‹ Cours familier de Littérature - Volume 18Chapitre 79 sur 106 · XXIII.

XXIII.

Mais jugez-le aussi par sa nature, continuait-il.

Quand une nation va périr et qu'elle le sent, que fait-elle? Elle invoque le remède, le pouvoir à une seule tête, la dictature.

L'armée, ou la volonté active de la nation, se donne un dictateur; il frappe à droite et à gauche, il se défait des gouvernements parlementaires, obstacle à tout, au bien comme au mal. Il règne: si c'est avec folie, il tombe entraînant avec lui armée et nation; si c'est avec réflexion et mesure, il continue ou perpétue son règne, il peut même fonder une dynastie ou une monarchie héréditaire. Que lui faut-il pour cela?--Un conseil d'État nommé par lui et une armée chez un peuple militaire.

Mais, le jour où il fonderait un gouvernement à deux ou trois têtes, un gouvernement parlementaire dans l'élection duquel il n'interviendrait pas, il pourrait mesurer sa déchéance au progrès fait par ce gouvernement. Le jour où le gouvernement parlementaire serait achevé, il créerait de nouveau la force contre la force, c'est-à-dire le gouvernement de quelques-uns contre un. La révolution serait faite!

L'unité de volonté est nécessaire même dans la république. Le premier magistrat d'une république doit être un dictateur à temps; sans quoi il n'est rien.

Voyez l'armée! Qui fait sa force? C'est son général, soit pour un jour, soit pour un temps. Mettez deux chefs ou dix chefs avec des droits égaux à la tête de votre armée: elle cesse d'exister; elle a deux esprits ou dix volontés, c'est-à-dire pas une. Voilà pourquoi les gouvernements parlementaires les plus libres n'ont jamais reconnu à l'armée sous les armes le droit électoral. Je me trompe; le gouvernement parlementaire de 1849 a nommé une fois deux chefs et deux armées: l'un de la rive gauche de la Seine sous le parlement, l'autre de la rive droite sous le président de la république. Quinze jours après, le gouvernement n'existait plus. Le coup d'État était devenu inévitable, le pouvoir parlementaire s'était suicidé! Je l'avais prédit! Qu'on lise mon avant-dernier numéro de mes _Conseils au peuple_!

Le gouvernement est un monologue, pendant qu'il gouverne toute anarchie est un dialogue.

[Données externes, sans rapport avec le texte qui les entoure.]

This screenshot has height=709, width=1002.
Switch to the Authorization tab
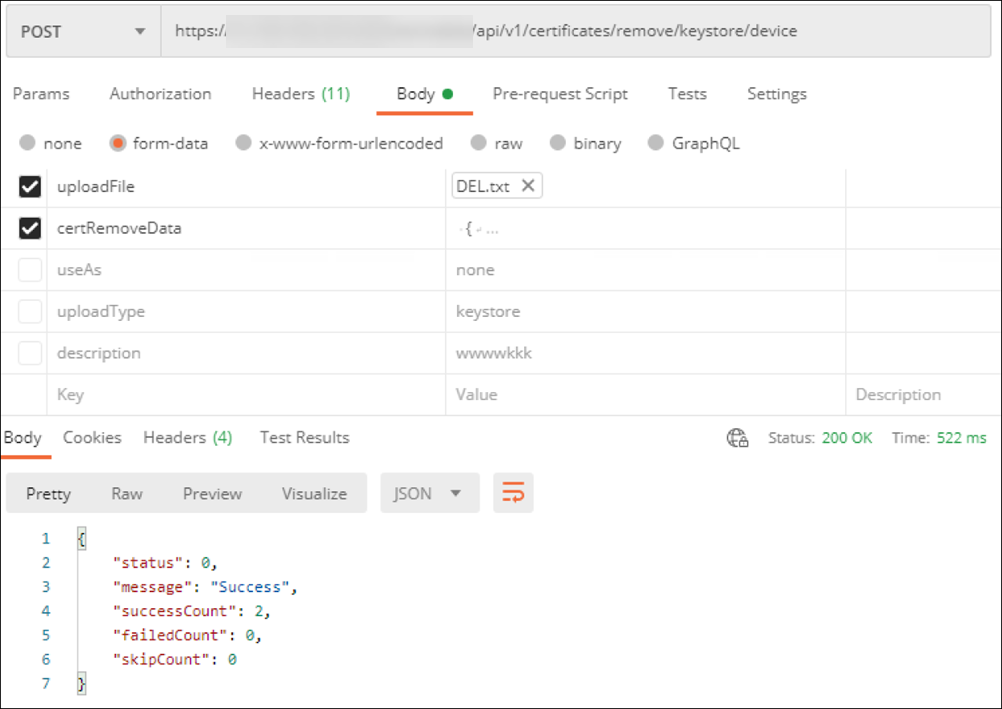tap(160, 94)

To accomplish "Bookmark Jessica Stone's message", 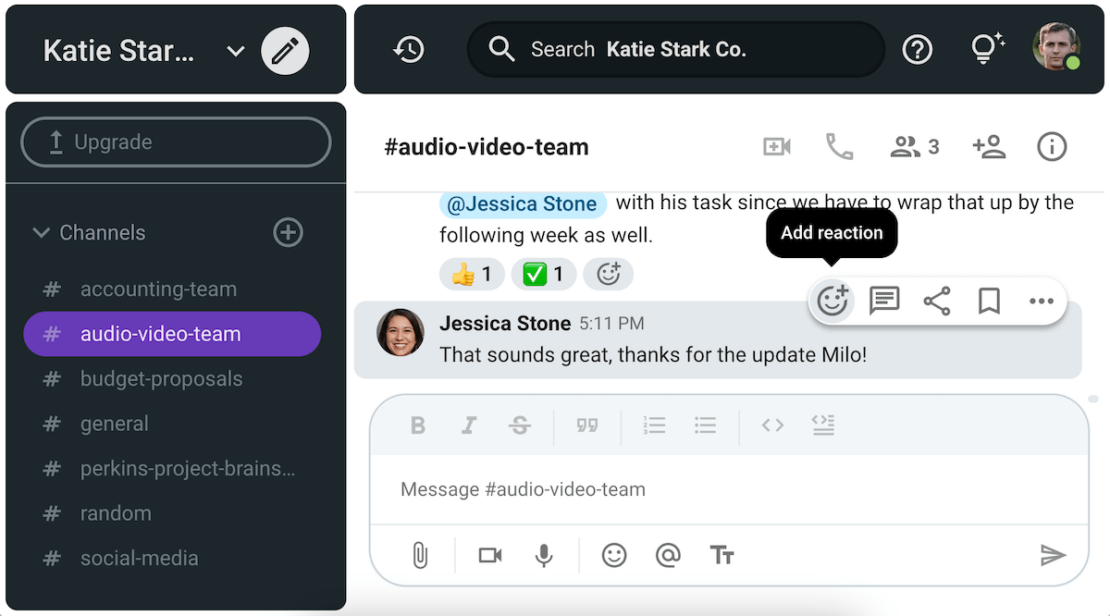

On délibère avec un dialogue, on ne gouverne pas.--Mais, dit-on, la majorité sans cesse déplacée par un discours ou par une intrigue fait la loi?--Voyez la Belgique, où ni majorité ni minorité ne peuvent en sortir. Le gouvernement parlementaire refuse de gouverner: la volonté nationale est paralysée par la nation elle-même. Qu'adviendra-t-il? ou un coup d'État ou une révolution. Voilà le gouvernement parlementaire ou le gouvernement des factions.--La responsabilité n'est nulle part, et chaque faction dit:--Ce n'est pas moi!--

Et voyez l'Amérique!--Nous ne pouvons pas nous gouverner?--Exterminons-nous!

Quoi! un tel état serait le dernier mot de la sagesse humaine?--Non, Dieu a donné par la nature des choses des règles instinctives aux peuples comme aux individus.--Cette règle est l'unité de la volonté pour qu'elle soit obéie;--monarchie et république ont besoin de cette unité.

Unité permanente:--Monarchie! Unité temporaire:--République!

Peu importe, pourvu que le monde puisse se gouverner.

Le gouvernement, ce n'est pas seulement la forme, c'est la vie des nations.

Le gouvernement des factions ou le gouvernement des intrigues, c'est le gouvernement parlementaire!

Essayez-en cinquante fois.

Cinquante fois il vous trompe encore.

On ne varie pas le thème divin.

Le thème divin, c'est l'unité.

Voilà ce que disait plus éloquemment Balzac; je ne pouvais qu'applaudir à son discours, quoique alors j'eusse fait la république pour détruire le gouvernement parlementaire. Je sentais la force de ses considérations et je me taisais, plus convaincu que lui que Dieu seul gouvernait les hommes, et qu'il les gouvernait par l'unité.